Challenges in Integrating Cybersecurity into Existing Development Processes 2020-01-0144

For an established development process and a team accustomed to this process, adding cybersecurity features to the product initially means inconvenience and reduced productivity without perceivable benefits. Adapting development processes to take cybersecurity into account introduces challenges not present in engineering divisions so far. Strategies designed to deal with these challenges differ in the way in which added duties are assigned and cybersecurity topics are integrated into the already existing process steps. Cybersecurity requirements often clash with existing system requirements or established development methods, leading to low acceptance among developers, and introducing the need to have clear policies on how friction between cybersecurity and other fields is handled.
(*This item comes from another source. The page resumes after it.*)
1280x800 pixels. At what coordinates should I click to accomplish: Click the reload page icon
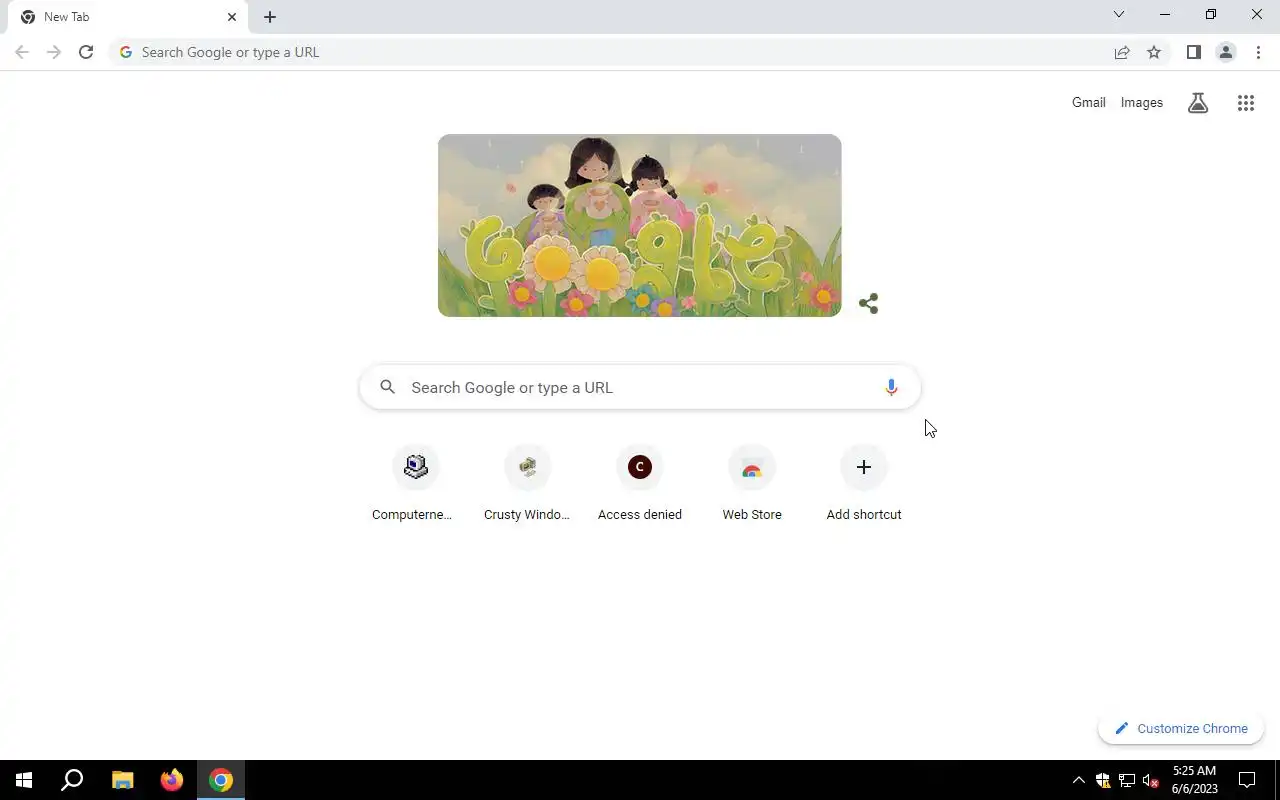(x=86, y=52)
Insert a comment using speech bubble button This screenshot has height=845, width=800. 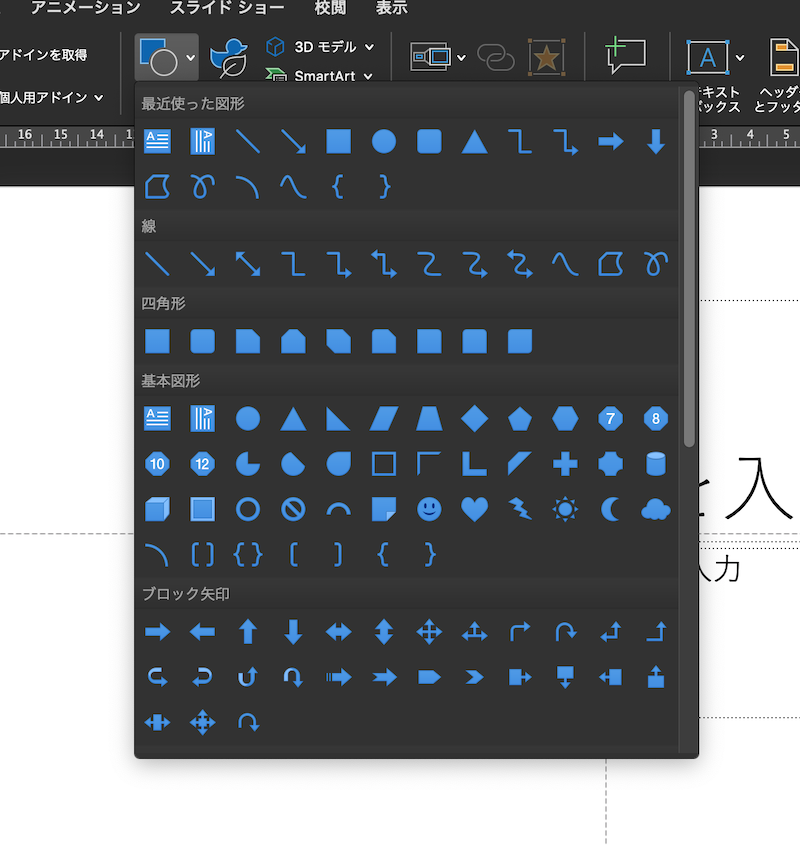pyautogui.click(x=626, y=57)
A cybersecurity development approach is frequently perceived as introducing impediments, that bear the risk of cybersecurity measures receiving a lower priority to reduce inconvenience. Moreover, this leads to frustration among cybersecurity developers when their proposals are not accepted, and they feel their work is not appreciated. On the other hand, putting too much emphasis on cybersecurity leads to feature creep and makes the development unnecessarily complicated without producing appropriate results. It seems natural to orientate oneself by how safety topics are handled in the development process and adjust this to accommodate cybersecurity. It is, however, not clear in which way these added responsibilities should be assigned, as conflicts of interest occur when a single person must additionally take cybersecurity goals into account, which might be clashing with other project goals this person is responsible for. Ideally, cybersecurity aspects are considered and integrated into development processes not only to fulfill customer and legal requirements, but also to enable developers of functionalities not directly related to cybersecurity to produce better and more robust results as shortcuts are no longer easily possible.